While waiting for spring, it does little good to keep an eye on the ground, waiting for the snow to melt. Keep an eye on the sky, and wait for the birds to come. The arrival or increase of activity of the smallest birds can tell us wonderful things about the world at large.
One reason I found North Dakota to be a potential homesite for raising a family was its great abundance of birds. On my first visit, I had never seen so many kinds of birds flying along the roadways.
For a long time I could only knew a few birds. I could tell a robin from a sparrow. And growing up near St. Louis, I certainly knew a cardinal when I saw one. But for nearly twenty years, I thought the sound of a mourning dove calling in my grandparents yard was an owl. It has taken me some time to get to know my feathered friends. But what a rewarding task it has been!
I took an ornithology class at the University of Wyoming in 2008. We had quizes on bird songs, and for our midterms and finals we had to identify the genus and species of a great number of specimens. If I was going to learn these creatures, I had to get out and see them. So I made an effort, and I got to know Meadowlarks, Northern Flickers, Swainson’s Hawks, Shrikes, Phalaropes, Avocets, and so on and so on.
Then, years down the road, I found myself the teacher, encouraging students to get familiar with a variety of birds. Waterfowl, songbirds, raptors, and the like.
Now, not having to learn about birds and not having to teach about birds, I have the opportunity to experience them on my own accord. And share a little of that celebration of seeing the signs of spring.
This morning on the way to taking my son to school, I hear Pine-siskins fleeting in the spruce trees nearby.
It was good to hear their activity. But this is their winter range.
As with the black-capped chickadees and the white-breasted nuthatches.
But true signs of spring came when I returned to the yard and heard a flittering of wings cascade through the beloved crabapple tree. Waxwings.

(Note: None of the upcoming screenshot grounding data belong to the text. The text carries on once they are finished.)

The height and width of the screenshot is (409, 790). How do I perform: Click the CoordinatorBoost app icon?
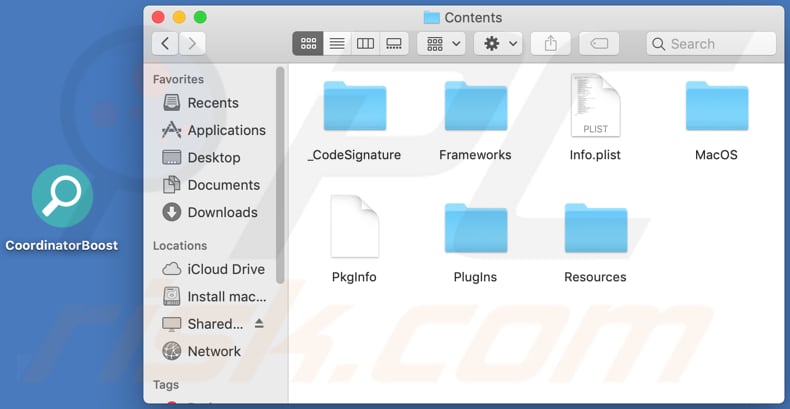(62, 197)
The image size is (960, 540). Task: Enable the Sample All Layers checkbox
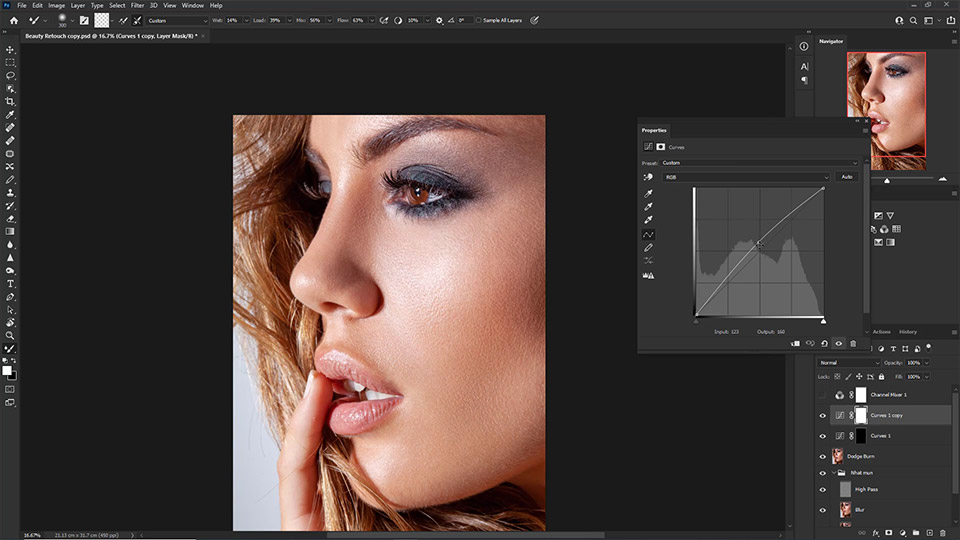[478, 19]
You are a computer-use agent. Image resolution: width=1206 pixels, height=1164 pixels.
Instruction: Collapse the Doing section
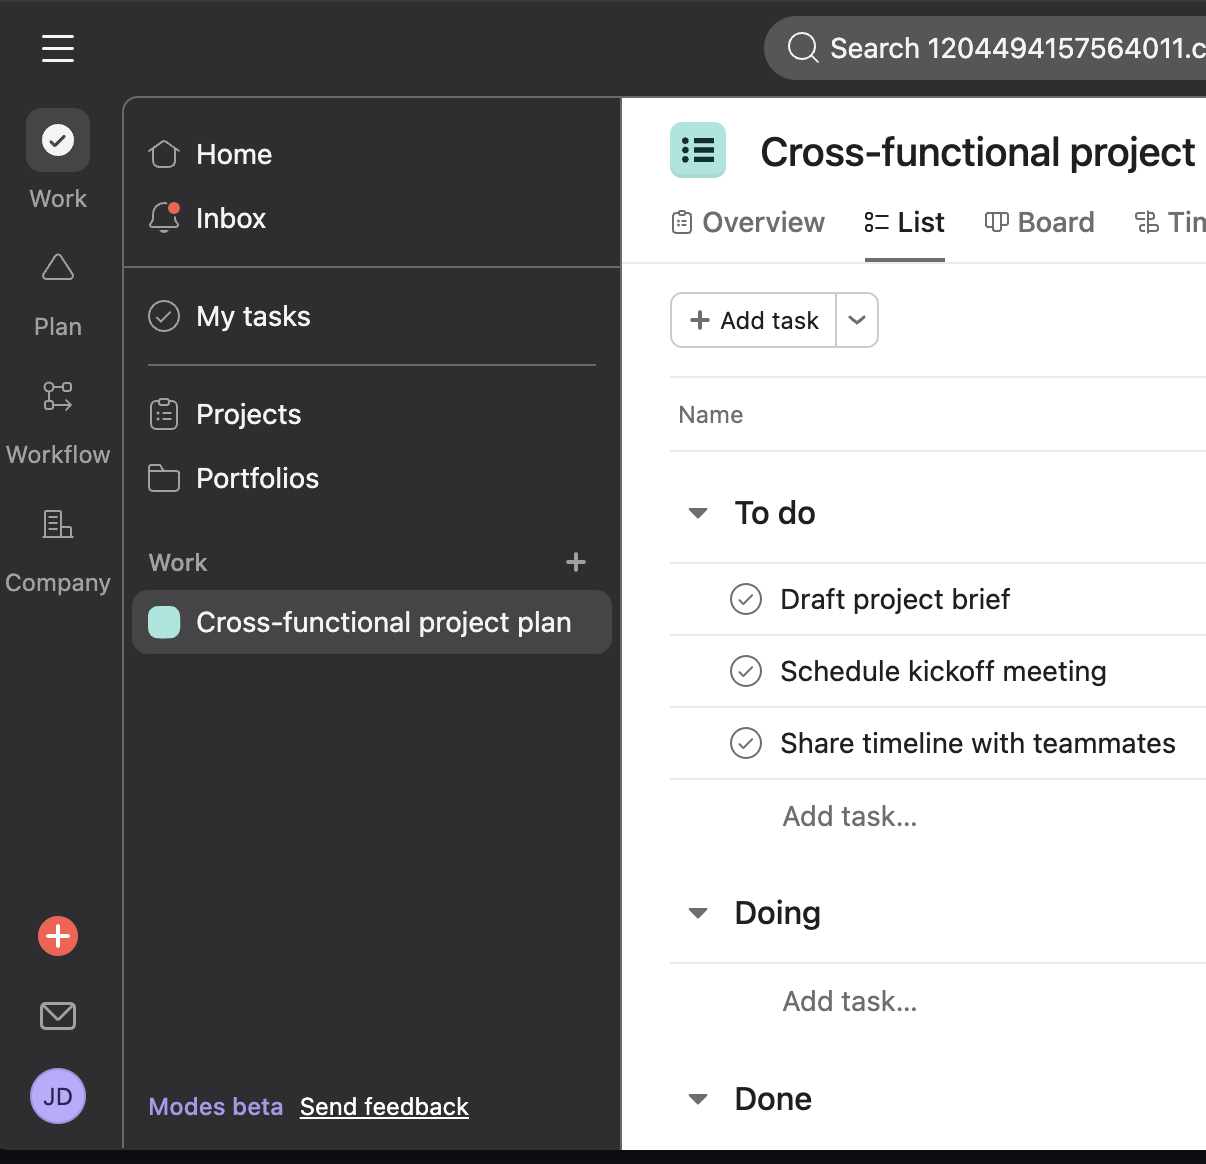[698, 913]
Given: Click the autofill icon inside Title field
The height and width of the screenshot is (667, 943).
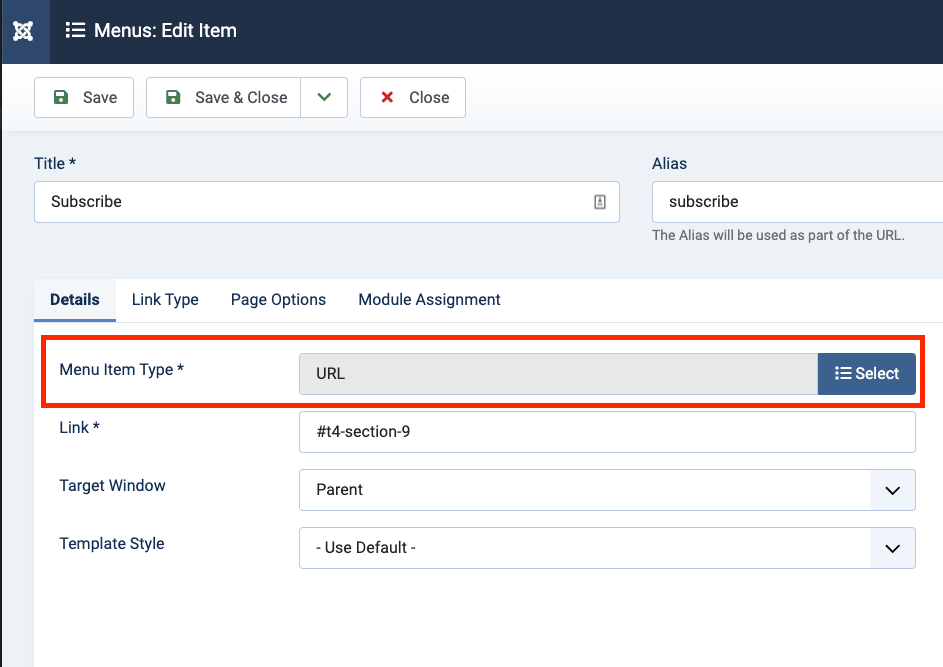Looking at the screenshot, I should tap(600, 202).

Many, many waxwings, treating themselves to the dried crabapples still hanging from the fall. So obviously, it was time to get out the camera!
There are two different kinds of waxwings that come through our area. At first, I thought these must be Bohemian Waxwings. Named for their nomadic behavior and non-territorial behaviors. They winter in this area, and travel further north into Canada and into Alaska to spend their summers.
A sting of disappointment came. So they aren’t really migrating yet, but they are getting into large flocks…
After some time, the light brightened outside. The birds became more active. I took out the camera again, standing very still in the doorway of the sliding glass door.
These weren’t Bohemian Waxwings. Their underside was white! They were Cedar Waxwings.
They spend their winters further south. If they are in North Dakota, that means they are migrating! They are some of the first migratory birds to pass through this area each spring. Their arrival says, “Spring is happening other places. We have a long way to go for the summer. We spend our summers throughout Canada, eating bugs and fruits. But we like to get a head start, before those American Robins, who like to eat the same fruit as we do. These crabapples were just the thing we needed for breakfast.”
Keep your eye out for these sleek and sassy birds. They’ll be likely to pass through quickly, on to the next fruit tree.